◆ WHAT IS EXPECTED: Leave the images aside and repeat the whole listing exactly.

◆ RECORDED DATA:
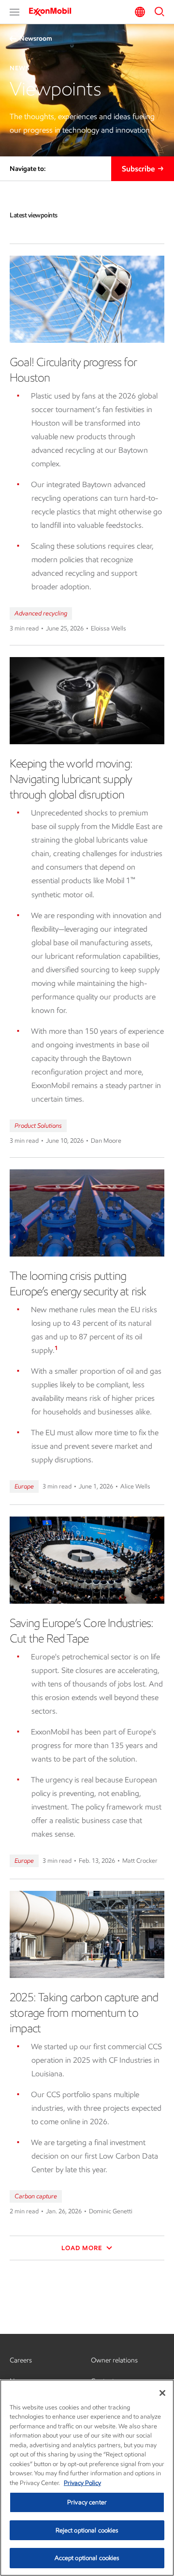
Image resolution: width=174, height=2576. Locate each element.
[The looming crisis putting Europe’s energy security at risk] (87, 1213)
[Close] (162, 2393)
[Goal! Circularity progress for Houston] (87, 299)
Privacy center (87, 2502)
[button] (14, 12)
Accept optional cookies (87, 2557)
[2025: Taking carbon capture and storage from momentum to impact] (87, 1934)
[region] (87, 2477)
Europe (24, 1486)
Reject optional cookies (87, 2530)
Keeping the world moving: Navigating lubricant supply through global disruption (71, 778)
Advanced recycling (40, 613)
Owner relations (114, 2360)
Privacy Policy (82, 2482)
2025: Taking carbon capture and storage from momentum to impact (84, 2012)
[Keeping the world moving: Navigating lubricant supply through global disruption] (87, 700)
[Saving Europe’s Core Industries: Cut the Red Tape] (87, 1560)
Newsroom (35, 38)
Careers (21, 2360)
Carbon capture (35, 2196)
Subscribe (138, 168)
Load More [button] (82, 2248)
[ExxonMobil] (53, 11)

◆ RESPONSE FOR THIS EXERCISE:
Image resolution: width=174, height=2576. Locate each element.
[The looming crisis putting Europe’s energy security at risk] (87, 1213)
[Close] (162, 2393)
[Goal! Circularity progress for Houston] (87, 299)
Privacy center (87, 2502)
[button] (14, 12)
Accept optional cookies (87, 2557)
[2025: Taking carbon capture and storage from momentum to impact] (87, 1934)
[region] (87, 2477)
Europe (24, 1486)
Reject optional cookies (87, 2530)
Keeping the world moving: Navigating lubricant supply through global disruption (71, 778)
Advanced recycling (40, 613)
Owner relations (114, 2360)
Privacy Policy (82, 2482)
2025: Taking carbon capture and storage from momentum to impact (84, 2012)
[Keeping the world moving: Navigating lubricant supply through global disruption] (87, 700)
[Saving Europe’s Core Industries: Cut the Red Tape] (87, 1560)
Newsroom (35, 38)
Careers (21, 2360)
Carbon capture (35, 2196)
Subscribe (138, 168)
Load More [button] (82, 2248)
[ExxonMobil] (53, 11)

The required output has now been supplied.